[Request]: Rewrite the lines starting at the one that contains "Focus the URL" and ending at the one that contains "will [47, 145].", changing "input field" to "text box" and leaving all else unchanged.

[Record excerpts]:
▼
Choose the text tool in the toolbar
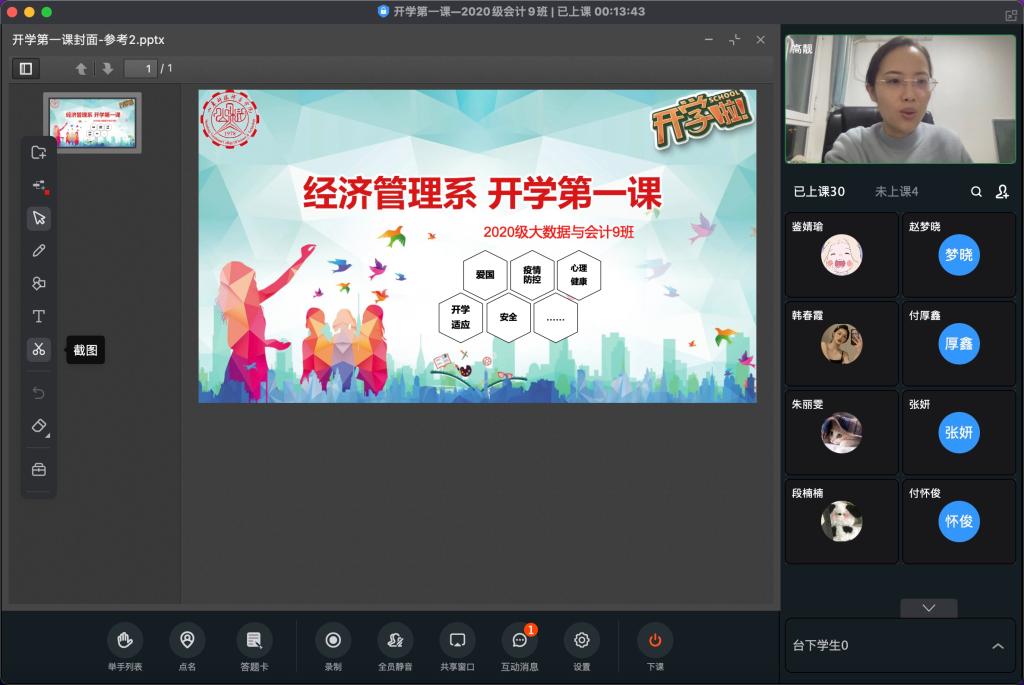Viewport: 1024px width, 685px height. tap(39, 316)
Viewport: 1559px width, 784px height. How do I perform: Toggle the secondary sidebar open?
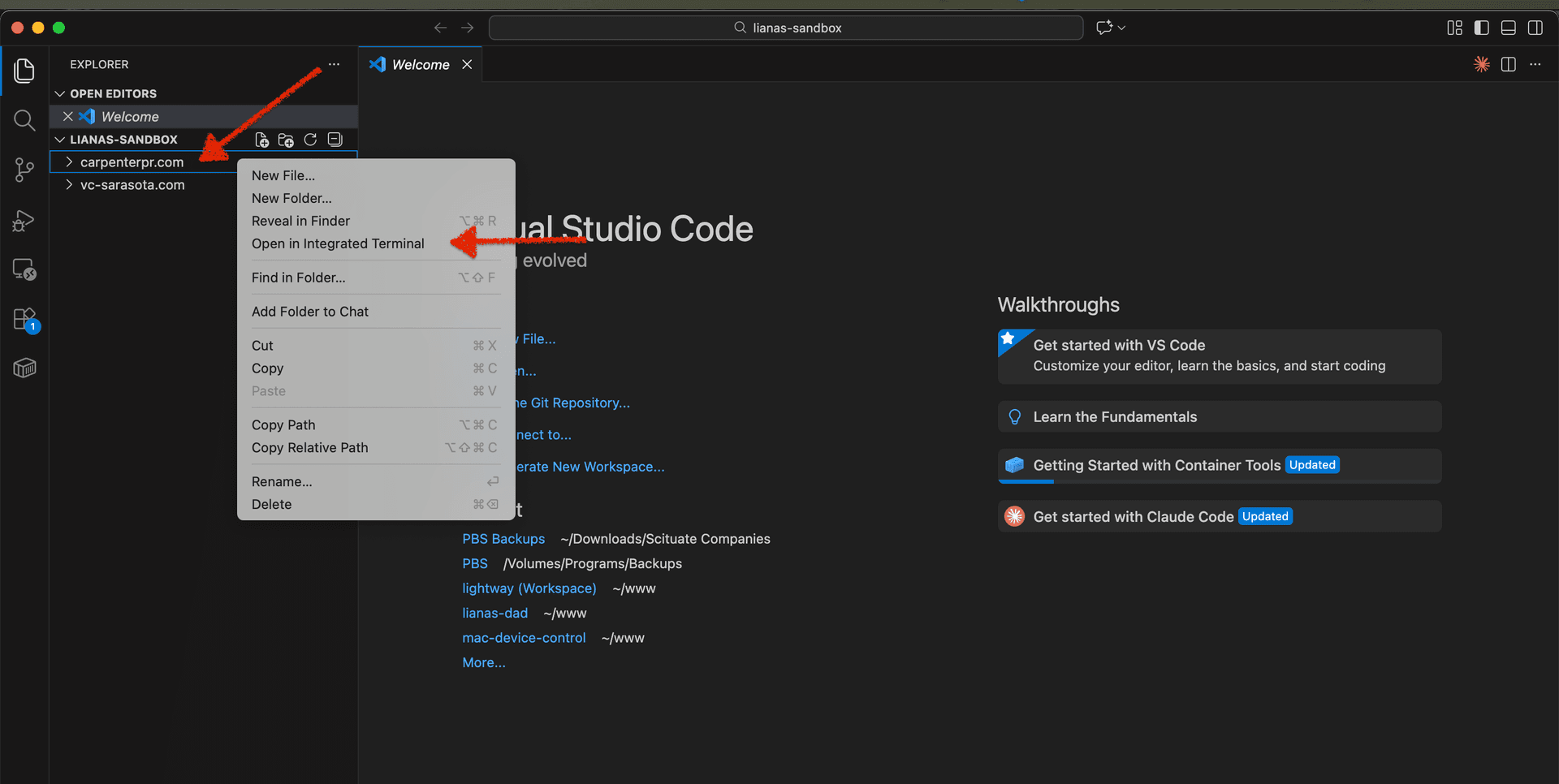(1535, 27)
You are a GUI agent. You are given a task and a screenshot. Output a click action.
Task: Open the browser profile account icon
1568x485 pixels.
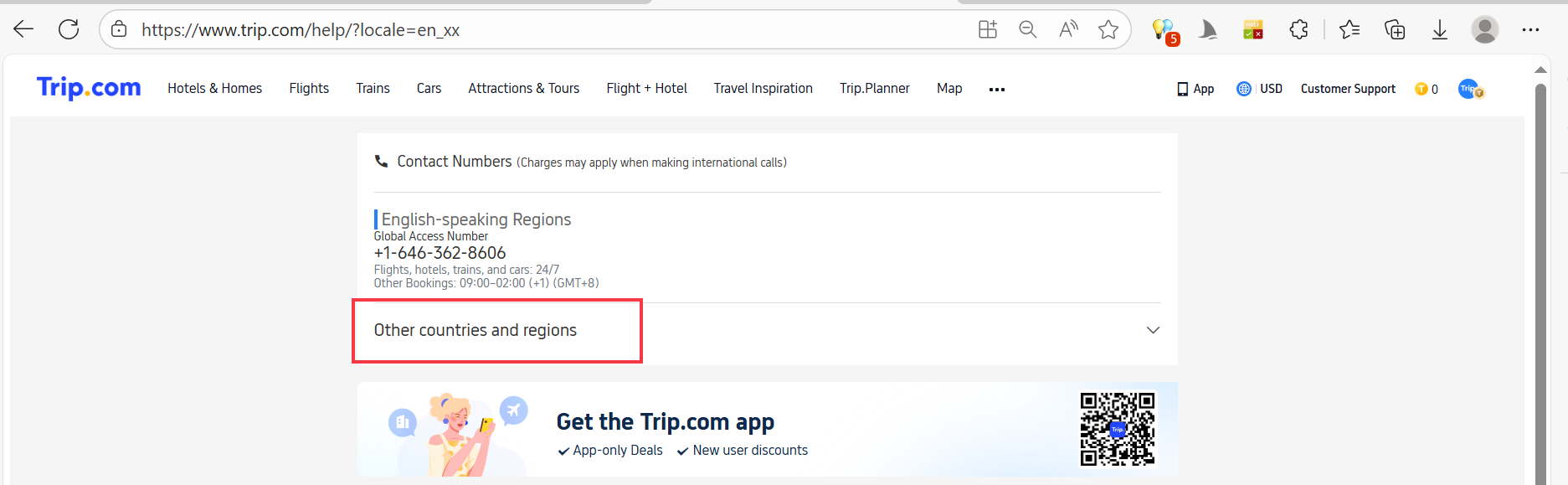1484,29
▲
▼
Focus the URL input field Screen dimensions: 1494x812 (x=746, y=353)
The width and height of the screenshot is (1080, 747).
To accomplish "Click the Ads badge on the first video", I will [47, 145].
▲
▼
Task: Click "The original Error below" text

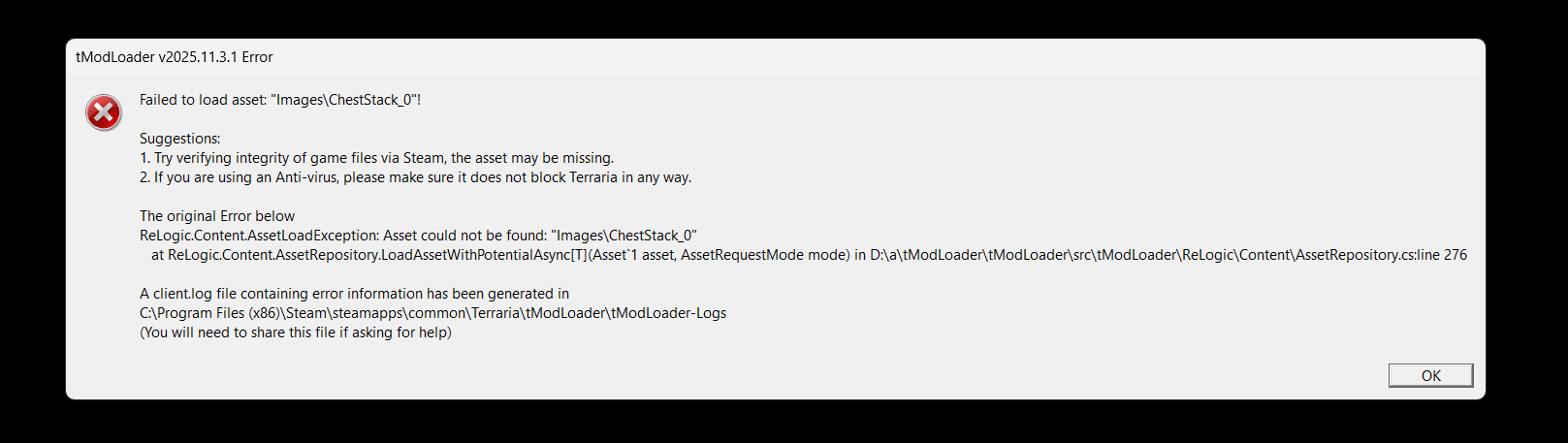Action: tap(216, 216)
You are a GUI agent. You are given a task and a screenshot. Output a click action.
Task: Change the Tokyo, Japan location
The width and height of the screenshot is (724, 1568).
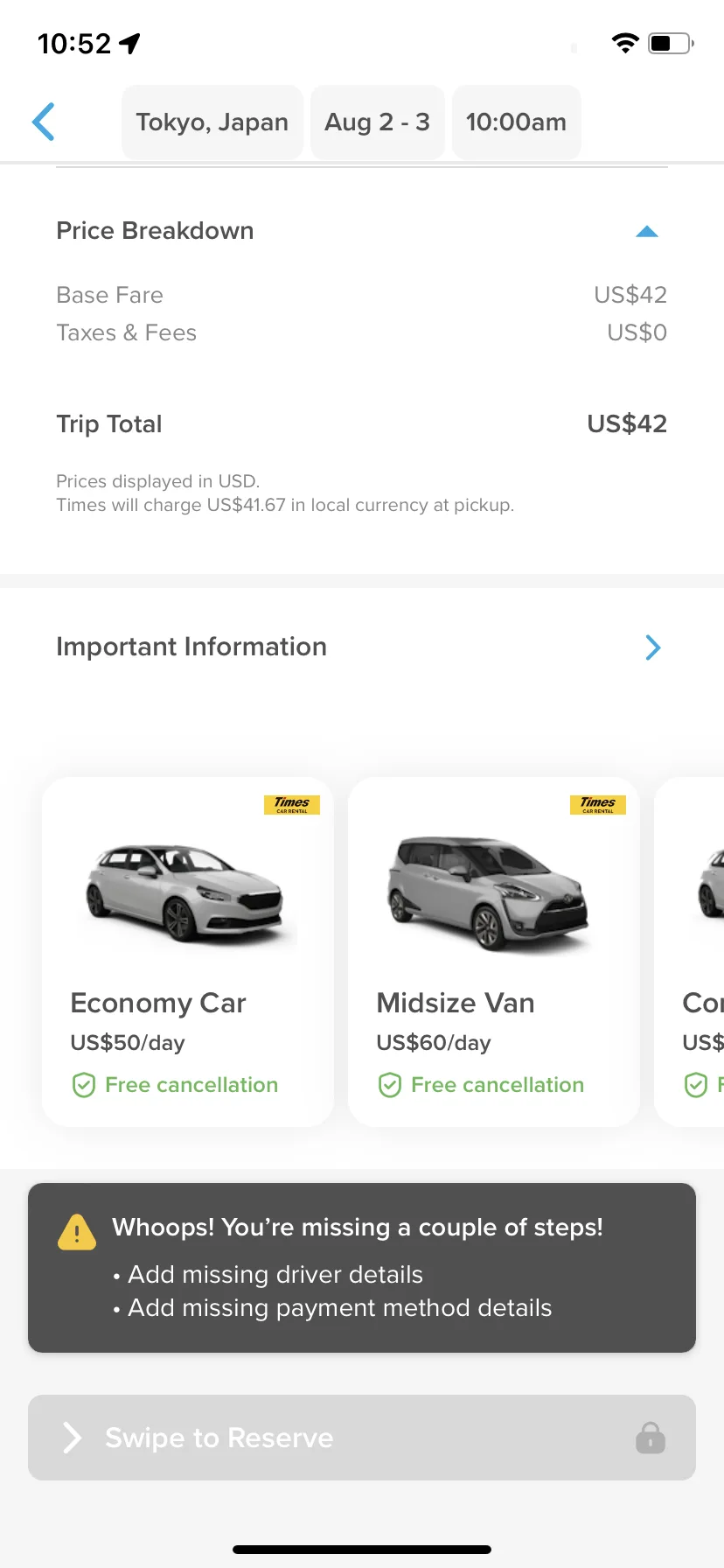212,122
▲
[Answer below]:
Focus the URL text box Screen dimensions: 1494x812 (x=746, y=353)
The width and height of the screenshot is (1080, 747).
To accomplish "Click the Ads badge on the first video", I will [47, 145].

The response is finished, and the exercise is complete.